- Instructions to follow:
Copy out the stretch of the records from the line containing "Click the 保存 button" through the last line of the records, keeping every line unchanged and including both ends.

- Supplied entries:
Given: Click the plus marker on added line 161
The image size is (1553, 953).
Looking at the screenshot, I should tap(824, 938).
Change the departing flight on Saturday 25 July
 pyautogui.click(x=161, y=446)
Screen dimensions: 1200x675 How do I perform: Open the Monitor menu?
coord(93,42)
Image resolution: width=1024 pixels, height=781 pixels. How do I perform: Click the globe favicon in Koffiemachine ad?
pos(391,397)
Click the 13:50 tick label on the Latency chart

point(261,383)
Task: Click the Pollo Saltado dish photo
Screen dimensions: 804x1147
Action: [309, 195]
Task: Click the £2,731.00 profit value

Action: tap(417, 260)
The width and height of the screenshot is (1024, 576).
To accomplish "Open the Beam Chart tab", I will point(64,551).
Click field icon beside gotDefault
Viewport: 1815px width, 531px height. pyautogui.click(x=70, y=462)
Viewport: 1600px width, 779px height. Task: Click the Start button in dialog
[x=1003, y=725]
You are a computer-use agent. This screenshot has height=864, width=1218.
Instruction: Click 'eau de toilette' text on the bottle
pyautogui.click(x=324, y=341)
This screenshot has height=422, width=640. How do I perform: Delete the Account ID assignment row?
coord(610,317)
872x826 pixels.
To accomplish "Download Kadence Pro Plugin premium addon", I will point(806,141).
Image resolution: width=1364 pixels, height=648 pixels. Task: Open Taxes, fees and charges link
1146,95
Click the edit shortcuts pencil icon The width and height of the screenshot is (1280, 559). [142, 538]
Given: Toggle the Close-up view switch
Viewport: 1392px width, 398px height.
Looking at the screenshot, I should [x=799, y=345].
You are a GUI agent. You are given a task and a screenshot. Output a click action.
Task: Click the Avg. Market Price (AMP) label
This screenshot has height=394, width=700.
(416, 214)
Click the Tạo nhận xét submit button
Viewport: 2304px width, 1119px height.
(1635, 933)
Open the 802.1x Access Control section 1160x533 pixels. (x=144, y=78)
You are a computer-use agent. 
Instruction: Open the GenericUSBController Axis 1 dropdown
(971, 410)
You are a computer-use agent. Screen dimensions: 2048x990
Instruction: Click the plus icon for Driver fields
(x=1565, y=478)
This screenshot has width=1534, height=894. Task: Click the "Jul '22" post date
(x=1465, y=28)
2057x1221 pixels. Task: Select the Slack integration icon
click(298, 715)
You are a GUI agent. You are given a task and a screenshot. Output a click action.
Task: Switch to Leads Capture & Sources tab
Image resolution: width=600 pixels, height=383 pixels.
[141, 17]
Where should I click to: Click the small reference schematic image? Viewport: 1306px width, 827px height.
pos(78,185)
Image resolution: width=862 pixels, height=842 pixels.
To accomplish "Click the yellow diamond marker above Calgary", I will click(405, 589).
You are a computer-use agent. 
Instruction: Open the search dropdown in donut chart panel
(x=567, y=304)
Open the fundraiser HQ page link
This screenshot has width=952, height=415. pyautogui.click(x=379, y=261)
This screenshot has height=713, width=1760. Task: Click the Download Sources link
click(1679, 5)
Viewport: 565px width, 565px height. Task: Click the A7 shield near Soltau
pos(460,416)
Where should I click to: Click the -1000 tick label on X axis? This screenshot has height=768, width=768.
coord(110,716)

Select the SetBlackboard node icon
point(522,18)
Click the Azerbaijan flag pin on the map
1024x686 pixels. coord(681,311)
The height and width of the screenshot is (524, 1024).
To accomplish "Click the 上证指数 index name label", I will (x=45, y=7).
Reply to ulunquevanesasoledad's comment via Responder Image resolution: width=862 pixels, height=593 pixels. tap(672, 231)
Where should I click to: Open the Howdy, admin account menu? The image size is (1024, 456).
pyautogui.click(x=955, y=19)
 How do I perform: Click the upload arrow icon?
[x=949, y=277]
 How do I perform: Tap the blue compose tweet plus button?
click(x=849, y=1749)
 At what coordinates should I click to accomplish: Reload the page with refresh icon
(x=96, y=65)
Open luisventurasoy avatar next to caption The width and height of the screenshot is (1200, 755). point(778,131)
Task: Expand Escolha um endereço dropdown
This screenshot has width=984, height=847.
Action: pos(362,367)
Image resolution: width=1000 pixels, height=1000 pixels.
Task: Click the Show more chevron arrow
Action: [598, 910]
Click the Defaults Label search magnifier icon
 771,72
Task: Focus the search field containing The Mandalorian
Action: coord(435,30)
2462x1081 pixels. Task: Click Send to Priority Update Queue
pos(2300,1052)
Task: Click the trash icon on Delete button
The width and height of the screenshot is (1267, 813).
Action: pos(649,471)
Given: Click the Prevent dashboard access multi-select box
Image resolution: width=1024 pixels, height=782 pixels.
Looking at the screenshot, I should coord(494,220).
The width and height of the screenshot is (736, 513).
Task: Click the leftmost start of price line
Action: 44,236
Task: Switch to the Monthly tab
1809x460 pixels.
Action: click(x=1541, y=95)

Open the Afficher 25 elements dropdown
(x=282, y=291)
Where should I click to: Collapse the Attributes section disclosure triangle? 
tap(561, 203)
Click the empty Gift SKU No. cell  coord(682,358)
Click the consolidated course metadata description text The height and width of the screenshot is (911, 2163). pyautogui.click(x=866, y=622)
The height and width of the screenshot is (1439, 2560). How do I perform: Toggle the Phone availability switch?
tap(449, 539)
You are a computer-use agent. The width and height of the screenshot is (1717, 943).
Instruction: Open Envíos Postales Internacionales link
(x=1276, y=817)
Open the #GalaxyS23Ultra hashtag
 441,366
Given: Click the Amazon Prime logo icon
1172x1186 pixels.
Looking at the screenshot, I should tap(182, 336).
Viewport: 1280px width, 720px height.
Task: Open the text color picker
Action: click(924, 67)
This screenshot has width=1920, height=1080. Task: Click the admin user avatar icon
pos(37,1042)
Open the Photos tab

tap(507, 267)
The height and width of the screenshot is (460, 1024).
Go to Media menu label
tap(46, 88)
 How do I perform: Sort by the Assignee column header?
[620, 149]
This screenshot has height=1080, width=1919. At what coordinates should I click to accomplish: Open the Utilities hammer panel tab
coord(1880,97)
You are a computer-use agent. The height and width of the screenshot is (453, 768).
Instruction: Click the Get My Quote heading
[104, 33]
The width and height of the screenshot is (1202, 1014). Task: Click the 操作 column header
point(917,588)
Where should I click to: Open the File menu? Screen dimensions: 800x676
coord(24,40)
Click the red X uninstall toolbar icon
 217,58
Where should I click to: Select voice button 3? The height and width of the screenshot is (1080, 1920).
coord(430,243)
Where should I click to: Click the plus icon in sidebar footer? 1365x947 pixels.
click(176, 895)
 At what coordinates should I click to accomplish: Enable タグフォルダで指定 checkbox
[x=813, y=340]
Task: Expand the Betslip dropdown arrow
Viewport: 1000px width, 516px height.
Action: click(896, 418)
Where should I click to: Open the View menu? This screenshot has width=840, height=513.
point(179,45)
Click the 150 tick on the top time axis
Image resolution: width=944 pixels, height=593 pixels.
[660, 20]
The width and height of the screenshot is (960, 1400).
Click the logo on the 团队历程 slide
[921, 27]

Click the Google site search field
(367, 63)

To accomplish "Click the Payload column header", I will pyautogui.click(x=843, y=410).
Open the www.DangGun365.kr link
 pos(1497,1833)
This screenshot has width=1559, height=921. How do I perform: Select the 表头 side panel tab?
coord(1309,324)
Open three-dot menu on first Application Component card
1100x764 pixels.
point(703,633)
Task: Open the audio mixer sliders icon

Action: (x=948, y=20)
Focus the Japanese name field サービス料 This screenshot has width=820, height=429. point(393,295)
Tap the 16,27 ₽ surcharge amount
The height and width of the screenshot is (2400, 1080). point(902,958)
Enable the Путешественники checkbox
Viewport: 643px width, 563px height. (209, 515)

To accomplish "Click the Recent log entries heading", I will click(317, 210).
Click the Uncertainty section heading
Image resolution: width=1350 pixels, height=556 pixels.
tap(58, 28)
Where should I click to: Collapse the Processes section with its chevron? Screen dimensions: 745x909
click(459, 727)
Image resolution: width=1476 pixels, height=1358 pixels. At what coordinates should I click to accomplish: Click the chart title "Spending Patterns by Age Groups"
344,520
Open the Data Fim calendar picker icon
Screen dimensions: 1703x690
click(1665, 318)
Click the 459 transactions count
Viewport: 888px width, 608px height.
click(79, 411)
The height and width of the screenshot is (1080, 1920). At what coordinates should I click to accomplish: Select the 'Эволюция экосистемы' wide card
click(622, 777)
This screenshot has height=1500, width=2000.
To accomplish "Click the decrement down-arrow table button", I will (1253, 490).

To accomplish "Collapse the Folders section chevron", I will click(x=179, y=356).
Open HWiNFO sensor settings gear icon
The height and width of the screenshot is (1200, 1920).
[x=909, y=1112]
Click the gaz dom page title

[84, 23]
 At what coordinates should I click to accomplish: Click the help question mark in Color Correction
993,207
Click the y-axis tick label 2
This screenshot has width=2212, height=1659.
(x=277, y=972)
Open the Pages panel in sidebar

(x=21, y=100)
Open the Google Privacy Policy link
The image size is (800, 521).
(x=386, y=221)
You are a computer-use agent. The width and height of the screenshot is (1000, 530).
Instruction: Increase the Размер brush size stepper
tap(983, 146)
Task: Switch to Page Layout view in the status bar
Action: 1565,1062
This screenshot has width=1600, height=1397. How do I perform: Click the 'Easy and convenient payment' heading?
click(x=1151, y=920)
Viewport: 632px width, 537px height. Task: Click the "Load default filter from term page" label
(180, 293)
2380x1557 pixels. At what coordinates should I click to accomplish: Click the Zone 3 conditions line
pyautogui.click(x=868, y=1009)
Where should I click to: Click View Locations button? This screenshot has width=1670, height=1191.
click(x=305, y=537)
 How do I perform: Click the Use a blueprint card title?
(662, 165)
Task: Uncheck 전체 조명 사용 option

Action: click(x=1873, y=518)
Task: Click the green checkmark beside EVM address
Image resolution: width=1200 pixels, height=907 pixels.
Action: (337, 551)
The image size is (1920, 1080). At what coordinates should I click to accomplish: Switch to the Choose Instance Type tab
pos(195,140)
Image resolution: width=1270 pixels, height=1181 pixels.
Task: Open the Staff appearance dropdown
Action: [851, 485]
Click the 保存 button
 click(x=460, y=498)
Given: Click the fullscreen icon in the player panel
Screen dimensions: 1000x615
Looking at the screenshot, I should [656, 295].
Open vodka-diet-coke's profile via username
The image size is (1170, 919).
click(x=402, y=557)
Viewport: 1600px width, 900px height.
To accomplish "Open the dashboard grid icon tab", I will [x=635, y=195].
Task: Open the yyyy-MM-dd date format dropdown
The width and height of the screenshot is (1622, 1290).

- The answer:
Click the 保存 button
 click(x=460, y=498)
Given: Click the fullscreen icon in the player panel
Screen dimensions: 1000x615
Looking at the screenshot, I should [656, 295].
Open vodka-diet-coke's profile via username
The image size is (1170, 919).
click(x=402, y=557)
Viewport: 1600px width, 900px height.
To accomplish "Open the dashboard grid icon tab", I will [x=635, y=195].
Task: Open the yyyy-MM-dd date format dropdown
The width and height of the screenshot is (1622, 1290).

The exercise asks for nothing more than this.